■ **Task details**:
Starting at the first line, copy the data below through to the end, exactly.
============
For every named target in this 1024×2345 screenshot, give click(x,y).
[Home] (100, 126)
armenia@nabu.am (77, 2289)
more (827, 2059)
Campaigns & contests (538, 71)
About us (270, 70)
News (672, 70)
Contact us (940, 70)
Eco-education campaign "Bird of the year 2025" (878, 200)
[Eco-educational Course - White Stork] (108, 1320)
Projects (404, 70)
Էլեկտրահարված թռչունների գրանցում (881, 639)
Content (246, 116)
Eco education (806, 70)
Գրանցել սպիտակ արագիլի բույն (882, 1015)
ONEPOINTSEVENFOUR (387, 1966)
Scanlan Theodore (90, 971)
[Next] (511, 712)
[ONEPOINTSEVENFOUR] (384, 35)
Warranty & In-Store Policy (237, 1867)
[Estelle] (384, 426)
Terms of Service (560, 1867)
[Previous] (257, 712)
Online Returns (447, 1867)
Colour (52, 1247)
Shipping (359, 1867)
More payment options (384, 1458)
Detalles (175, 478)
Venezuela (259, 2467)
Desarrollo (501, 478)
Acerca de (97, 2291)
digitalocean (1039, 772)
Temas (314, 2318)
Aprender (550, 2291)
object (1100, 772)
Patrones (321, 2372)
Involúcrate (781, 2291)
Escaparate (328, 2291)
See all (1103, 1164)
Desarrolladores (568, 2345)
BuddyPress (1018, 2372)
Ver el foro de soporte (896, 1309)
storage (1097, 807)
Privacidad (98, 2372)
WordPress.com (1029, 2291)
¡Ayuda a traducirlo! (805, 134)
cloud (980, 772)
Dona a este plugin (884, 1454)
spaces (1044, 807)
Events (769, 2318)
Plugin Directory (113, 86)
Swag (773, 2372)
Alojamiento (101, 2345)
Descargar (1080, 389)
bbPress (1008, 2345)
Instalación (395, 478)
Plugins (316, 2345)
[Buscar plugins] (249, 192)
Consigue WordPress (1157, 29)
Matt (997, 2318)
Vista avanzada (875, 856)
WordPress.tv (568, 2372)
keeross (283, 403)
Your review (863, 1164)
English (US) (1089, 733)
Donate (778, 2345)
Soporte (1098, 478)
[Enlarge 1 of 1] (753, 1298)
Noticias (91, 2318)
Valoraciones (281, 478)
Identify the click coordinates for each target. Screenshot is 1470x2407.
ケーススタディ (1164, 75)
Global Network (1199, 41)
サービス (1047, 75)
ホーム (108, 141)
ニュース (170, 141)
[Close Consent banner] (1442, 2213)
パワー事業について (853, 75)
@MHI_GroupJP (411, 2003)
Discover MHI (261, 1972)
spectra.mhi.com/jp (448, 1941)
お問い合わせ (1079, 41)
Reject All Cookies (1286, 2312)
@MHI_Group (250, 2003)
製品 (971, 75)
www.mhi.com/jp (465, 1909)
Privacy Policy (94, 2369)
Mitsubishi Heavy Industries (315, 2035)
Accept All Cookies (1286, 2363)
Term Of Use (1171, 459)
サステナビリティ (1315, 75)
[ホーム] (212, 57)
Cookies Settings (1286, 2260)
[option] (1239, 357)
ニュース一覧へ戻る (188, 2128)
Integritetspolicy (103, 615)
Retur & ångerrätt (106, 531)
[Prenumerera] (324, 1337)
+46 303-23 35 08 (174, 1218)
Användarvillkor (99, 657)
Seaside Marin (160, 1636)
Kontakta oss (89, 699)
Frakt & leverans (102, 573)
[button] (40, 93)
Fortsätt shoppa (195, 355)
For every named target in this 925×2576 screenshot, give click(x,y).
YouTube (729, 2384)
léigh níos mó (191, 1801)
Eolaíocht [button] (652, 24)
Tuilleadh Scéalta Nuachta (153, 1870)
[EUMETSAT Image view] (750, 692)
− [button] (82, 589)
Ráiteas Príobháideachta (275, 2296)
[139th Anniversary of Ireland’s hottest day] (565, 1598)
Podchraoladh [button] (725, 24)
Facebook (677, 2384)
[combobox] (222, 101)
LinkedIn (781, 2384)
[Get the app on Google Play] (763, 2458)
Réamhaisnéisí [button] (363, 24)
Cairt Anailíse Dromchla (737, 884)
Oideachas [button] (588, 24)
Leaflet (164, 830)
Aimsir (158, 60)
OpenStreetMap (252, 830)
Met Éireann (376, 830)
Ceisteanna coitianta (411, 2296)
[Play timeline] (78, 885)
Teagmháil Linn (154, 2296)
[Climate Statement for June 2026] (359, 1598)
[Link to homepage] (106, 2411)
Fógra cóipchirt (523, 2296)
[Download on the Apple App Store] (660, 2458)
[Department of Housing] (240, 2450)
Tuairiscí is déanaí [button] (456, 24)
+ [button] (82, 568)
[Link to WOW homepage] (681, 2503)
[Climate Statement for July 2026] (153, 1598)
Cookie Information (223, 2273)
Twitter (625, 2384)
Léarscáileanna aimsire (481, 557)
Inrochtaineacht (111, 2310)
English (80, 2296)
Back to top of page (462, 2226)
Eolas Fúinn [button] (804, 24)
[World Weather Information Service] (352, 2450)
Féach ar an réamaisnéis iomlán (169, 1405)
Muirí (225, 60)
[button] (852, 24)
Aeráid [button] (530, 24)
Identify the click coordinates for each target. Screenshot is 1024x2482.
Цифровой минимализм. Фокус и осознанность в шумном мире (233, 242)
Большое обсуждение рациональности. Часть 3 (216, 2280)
============
■ **Reply to the exercise**:
For every named target in this 1024×2345 screenshot, give click(x,y).
[Home] (100, 126)
armenia@nabu.am (77, 2289)
more (827, 2059)
Campaigns & contests (538, 71)
About us (270, 70)
News (672, 70)
Contact us (940, 70)
Eco-education campaign "Bird of the year 2025" (878, 200)
[Eco-educational Course - White Stork] (108, 1320)
Projects (404, 70)
Էլեկտրահարված թռչունների գրանցում (881, 639)
Content (246, 116)
Eco education (806, 70)
Գրանցել սպիտակ արագիլի բույն (882, 1015)
ONEPOINTSEVENFOUR (387, 1966)
Scanlan Theodore (90, 971)
[Next] (511, 712)
[ONEPOINTSEVENFOUR] (384, 35)
Warranty & In-Store Policy (237, 1867)
[Estelle] (384, 426)
Terms of Service (560, 1867)
[Previous] (257, 712)
Online Returns (447, 1867)
Colour (52, 1247)
Shipping (359, 1867)
More payment options (384, 1458)
Detalles (175, 478)
Venezuela (259, 2467)
Desarrollo (501, 478)
Acerca de (97, 2291)
digitalocean (1039, 772)
Temas (314, 2318)
Aprender (550, 2291)
object (1100, 772)
Patrones (321, 2372)
Involúcrate (781, 2291)
Escaparate (328, 2291)
See all (1103, 1164)
Desarrolladores (568, 2345)
BuddyPress (1018, 2372)
Ver el foro de soporte (896, 1309)
storage (1097, 807)
Privacidad (98, 2372)
WordPress.com (1029, 2291)
¡Ayuda a traducirlo! (805, 134)
cloud (980, 772)
Dona a este plugin (884, 1454)
spaces (1044, 807)
Events (769, 2318)
Plugin Directory (113, 86)
Swag (773, 2372)
Alojamiento (101, 2345)
Descargar (1080, 389)
bbPress (1008, 2345)
Instalación (395, 478)
Plugins (316, 2345)
[Buscar plugins] (249, 192)
Consigue WordPress (1157, 29)
Matt (997, 2318)
Vista avanzada (875, 856)
WordPress.tv (568, 2372)
keeross (283, 403)
Your review (863, 1164)
English (US) (1089, 733)
Donate (778, 2345)
Soporte (1098, 478)
[Enlarge 1 of 1] (753, 1298)
Noticias (91, 2318)
Valoraciones (281, 478)
Identify the click coordinates for each target. Screenshot is 1470x2407.
ケーススタディ (1164, 75)
Global Network (1199, 41)
サービス (1047, 75)
ホーム (108, 141)
ニュース (170, 141)
[Close Consent banner] (1442, 2213)
パワー事業について (853, 75)
@MHI_GroupJP (411, 2003)
Discover MHI (261, 1972)
spectra.mhi.com/jp (448, 1941)
お問い合わせ (1079, 41)
Reject All Cookies (1286, 2312)
@MHI_Group (250, 2003)
製品 (971, 75)
www.mhi.com/jp (465, 1909)
Privacy Policy (94, 2369)
Mitsubishi Heavy Industries (315, 2035)
Accept All Cookies (1286, 2363)
Term Of Use (1171, 459)
サステナビリティ (1315, 75)
[ホーム] (212, 57)
Cookies Settings (1286, 2260)
[option] (1239, 357)
ニュース一覧へ戻る (188, 2128)
Integritetspolicy (103, 615)
Retur & ångerrätt (106, 531)
[Prenumerera] (324, 1337)
+46 303-23 35 08 (174, 1218)
Användarvillkor (99, 657)
Seaside Marin (160, 1636)
Kontakta oss (89, 699)
Frakt & leverans (102, 573)
[button] (40, 93)
Fortsätt shoppa (195, 355)
For every named target in this 925×2576 screenshot, give click(x,y).
YouTube (729, 2384)
léigh níos mó (191, 1801)
Eolaíocht [button] (652, 24)
Tuilleadh Scéalta Nuachta (153, 1870)
[EUMETSAT Image view] (750, 692)
− [button] (82, 589)
Ráiteas Príobháideachta (275, 2296)
[139th Anniversary of Ireland’s hottest day] (565, 1598)
Podchraoladh [button] (725, 24)
Facebook (677, 2384)
[combobox] (222, 101)
LinkedIn (781, 2384)
[Get the app on Google Play] (763, 2458)
Réamhaisnéisí [button] (363, 24)
Cairt Anailíse Dromchla (737, 884)
Oideachas [button] (588, 24)
Leaflet (164, 830)
Aimsir (158, 60)
OpenStreetMap (252, 830)
Met Éireann (376, 830)
Ceisteanna coitianta (411, 2296)
[Play timeline] (78, 885)
Teagmháil Linn (154, 2296)
[Climate Statement for June 2026] (359, 1598)
[Link to homepage] (106, 2411)
Fógra cóipchirt (523, 2296)
[Download on the Apple App Store] (660, 2458)
[Department of Housing] (240, 2450)
Tuairiscí is déanaí [button] (456, 24)
+ [button] (82, 568)
[Link to WOW homepage] (681, 2503)
[Climate Statement for July 2026] (153, 1598)
Cookie Information (223, 2273)
Twitter (625, 2384)
Léarscáileanna aimsire (481, 557)
Inrochtaineacht (111, 2310)
English (80, 2296)
Back to top of page (462, 2226)
Eolas Fúinn [button] (804, 24)
[World Weather Information Service] (352, 2450)
Féach ar an réamaisnéis iomlán (169, 1405)
Muirí (225, 60)
[button] (852, 24)
Aeráid [button] (530, 24)
Identify the click coordinates for each target. Screenshot is 1024x2482.
Цифровой минимализм. Фокус и осознанность в шумном мире (233, 242)
Большое обсуждение рациональности. Часть 3 (216, 2280)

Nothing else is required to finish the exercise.